Since Lorenz discovered chaos in a third-order ordinary differential equations, a new field of science has been launched [1]. The fact that simple equations can exhibit incredible complex behavior continues enthrall engineers to apply chaotic systems to cryptosystem, secure communication, spread spectrum communication, etc. [2].

There is no doubt that nonlinear term is very important to design chaotic systems, which has peculiar complex properties such as ergodicity, highly initial value sensitivity, non-periodicity and long-term unpredictability. According to the literature, the nonlinearities can be piecewise nonlinear function [3], trigonometric function [4], absolute value function [5], or power function [6]. With different nonlinearities, the chaotic system can have various strange attractors as single-scroll [7], double-scroll [8], multi-scroll [9], etc. The majority of such chaotic systems are known for many years, and some chaotic systems with hidden attractors are derived from them [10, 11, 12].

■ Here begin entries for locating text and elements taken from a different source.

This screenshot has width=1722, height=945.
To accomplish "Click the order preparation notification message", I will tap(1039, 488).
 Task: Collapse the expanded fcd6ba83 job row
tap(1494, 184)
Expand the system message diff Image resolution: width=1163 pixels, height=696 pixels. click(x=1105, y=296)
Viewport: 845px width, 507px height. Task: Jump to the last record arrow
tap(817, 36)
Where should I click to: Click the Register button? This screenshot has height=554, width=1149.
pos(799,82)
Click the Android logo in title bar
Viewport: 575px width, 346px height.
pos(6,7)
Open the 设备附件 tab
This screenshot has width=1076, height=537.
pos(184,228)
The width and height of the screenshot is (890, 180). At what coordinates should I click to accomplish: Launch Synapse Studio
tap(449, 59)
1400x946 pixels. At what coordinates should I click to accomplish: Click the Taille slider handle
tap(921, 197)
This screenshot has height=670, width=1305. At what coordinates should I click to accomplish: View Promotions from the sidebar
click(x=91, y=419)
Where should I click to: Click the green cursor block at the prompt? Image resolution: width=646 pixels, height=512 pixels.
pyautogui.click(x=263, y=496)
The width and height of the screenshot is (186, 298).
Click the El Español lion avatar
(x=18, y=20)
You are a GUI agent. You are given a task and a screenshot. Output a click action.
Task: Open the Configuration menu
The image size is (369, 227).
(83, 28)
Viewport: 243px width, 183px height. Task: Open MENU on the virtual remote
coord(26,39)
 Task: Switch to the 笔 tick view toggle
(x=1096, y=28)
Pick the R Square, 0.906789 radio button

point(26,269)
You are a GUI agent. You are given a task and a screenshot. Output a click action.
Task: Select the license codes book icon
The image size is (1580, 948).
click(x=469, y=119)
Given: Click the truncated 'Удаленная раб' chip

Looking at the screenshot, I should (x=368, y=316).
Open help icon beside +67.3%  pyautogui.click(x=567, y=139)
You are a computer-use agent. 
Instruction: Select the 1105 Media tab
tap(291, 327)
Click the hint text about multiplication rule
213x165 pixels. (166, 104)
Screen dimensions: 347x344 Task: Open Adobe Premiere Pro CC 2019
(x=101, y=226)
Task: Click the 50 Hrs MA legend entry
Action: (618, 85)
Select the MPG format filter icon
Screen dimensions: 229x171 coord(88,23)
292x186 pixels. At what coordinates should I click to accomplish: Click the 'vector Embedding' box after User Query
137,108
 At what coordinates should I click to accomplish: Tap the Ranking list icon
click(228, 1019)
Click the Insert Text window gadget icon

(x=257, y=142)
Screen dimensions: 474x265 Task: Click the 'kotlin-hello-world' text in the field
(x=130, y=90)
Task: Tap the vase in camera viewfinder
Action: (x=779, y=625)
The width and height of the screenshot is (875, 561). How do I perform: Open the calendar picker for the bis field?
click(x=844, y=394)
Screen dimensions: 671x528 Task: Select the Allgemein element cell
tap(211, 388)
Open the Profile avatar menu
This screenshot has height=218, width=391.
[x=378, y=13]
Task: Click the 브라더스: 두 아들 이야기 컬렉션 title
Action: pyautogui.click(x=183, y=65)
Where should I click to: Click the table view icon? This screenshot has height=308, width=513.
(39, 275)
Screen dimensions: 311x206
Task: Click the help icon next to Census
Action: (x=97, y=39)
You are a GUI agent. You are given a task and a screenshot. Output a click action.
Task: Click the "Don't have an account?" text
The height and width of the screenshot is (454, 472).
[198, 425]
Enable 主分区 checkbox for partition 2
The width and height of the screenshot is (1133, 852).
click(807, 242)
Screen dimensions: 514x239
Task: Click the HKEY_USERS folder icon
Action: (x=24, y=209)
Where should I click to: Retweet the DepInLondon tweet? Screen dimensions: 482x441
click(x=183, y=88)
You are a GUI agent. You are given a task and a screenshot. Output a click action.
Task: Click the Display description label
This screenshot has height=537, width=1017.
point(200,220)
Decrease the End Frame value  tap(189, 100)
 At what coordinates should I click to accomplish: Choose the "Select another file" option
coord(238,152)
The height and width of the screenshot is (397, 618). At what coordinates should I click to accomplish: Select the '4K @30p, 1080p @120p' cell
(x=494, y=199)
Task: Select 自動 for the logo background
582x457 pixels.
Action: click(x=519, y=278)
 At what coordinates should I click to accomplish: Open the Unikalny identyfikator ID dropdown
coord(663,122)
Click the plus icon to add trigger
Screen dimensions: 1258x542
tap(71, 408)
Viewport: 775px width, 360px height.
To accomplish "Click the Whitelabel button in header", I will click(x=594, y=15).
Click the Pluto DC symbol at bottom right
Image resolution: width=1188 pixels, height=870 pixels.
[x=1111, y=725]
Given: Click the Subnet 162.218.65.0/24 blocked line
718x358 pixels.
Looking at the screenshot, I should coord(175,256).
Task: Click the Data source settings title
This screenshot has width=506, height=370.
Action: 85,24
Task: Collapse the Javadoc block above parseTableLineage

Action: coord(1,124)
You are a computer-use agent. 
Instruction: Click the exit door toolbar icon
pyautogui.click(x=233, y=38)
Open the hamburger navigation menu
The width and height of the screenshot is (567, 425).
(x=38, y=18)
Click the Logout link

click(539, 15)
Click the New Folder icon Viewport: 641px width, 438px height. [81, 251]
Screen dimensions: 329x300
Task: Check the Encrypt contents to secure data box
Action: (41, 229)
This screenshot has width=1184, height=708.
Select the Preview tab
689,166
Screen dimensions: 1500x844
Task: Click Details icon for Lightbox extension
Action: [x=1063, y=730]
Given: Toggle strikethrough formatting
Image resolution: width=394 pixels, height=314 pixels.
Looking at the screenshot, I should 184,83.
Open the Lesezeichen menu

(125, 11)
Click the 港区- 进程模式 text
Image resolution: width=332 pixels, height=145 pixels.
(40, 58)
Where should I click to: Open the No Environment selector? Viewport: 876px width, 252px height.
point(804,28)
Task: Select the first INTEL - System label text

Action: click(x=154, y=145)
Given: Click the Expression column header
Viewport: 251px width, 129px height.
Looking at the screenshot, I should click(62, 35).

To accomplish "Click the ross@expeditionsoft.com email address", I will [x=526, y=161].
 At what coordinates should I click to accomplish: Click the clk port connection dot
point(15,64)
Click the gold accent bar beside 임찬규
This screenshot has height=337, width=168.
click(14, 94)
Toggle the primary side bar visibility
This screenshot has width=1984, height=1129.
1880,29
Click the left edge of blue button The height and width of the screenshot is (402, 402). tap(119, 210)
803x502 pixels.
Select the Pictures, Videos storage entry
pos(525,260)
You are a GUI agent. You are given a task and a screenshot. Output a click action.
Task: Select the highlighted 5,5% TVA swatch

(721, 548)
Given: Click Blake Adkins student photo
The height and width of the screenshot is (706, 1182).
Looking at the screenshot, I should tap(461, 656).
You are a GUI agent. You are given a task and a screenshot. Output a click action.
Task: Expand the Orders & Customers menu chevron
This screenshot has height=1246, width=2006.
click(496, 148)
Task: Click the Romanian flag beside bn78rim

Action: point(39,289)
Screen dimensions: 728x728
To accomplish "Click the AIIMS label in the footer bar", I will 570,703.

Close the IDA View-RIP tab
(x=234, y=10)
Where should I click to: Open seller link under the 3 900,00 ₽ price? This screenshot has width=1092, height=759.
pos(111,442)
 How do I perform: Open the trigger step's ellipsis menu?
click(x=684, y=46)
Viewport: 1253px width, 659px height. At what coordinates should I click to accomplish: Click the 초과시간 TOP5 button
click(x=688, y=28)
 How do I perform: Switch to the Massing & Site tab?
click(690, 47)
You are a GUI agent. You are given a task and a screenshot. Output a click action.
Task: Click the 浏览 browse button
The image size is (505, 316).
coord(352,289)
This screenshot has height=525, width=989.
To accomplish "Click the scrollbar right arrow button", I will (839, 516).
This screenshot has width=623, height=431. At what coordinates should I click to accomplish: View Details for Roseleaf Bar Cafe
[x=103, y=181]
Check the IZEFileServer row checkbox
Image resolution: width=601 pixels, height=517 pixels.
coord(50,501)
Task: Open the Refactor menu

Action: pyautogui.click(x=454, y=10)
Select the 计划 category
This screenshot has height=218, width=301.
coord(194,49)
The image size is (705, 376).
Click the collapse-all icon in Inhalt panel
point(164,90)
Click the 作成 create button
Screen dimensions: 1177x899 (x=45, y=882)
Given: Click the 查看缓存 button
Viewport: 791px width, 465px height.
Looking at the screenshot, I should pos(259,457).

In recent years, chaotic systems with hyperbolic sine nonlinearities have gained the interest of many researchers. With two back-to-back diodes to approximate the hyperbolic sine nonlinearity, these chaotic systems can achieve simplicity of the electrical circuit without any multiplier or sub-circuits. Compared to single-scroll chaotic systems, the chaotic system with hyperbolic sine nonlinearity has richer dynamic behavior because it is symmetrical and can exhibit symmetry breaking, and offers the possibility that attractors will split or merge as some bifurcation parameter is changed [13].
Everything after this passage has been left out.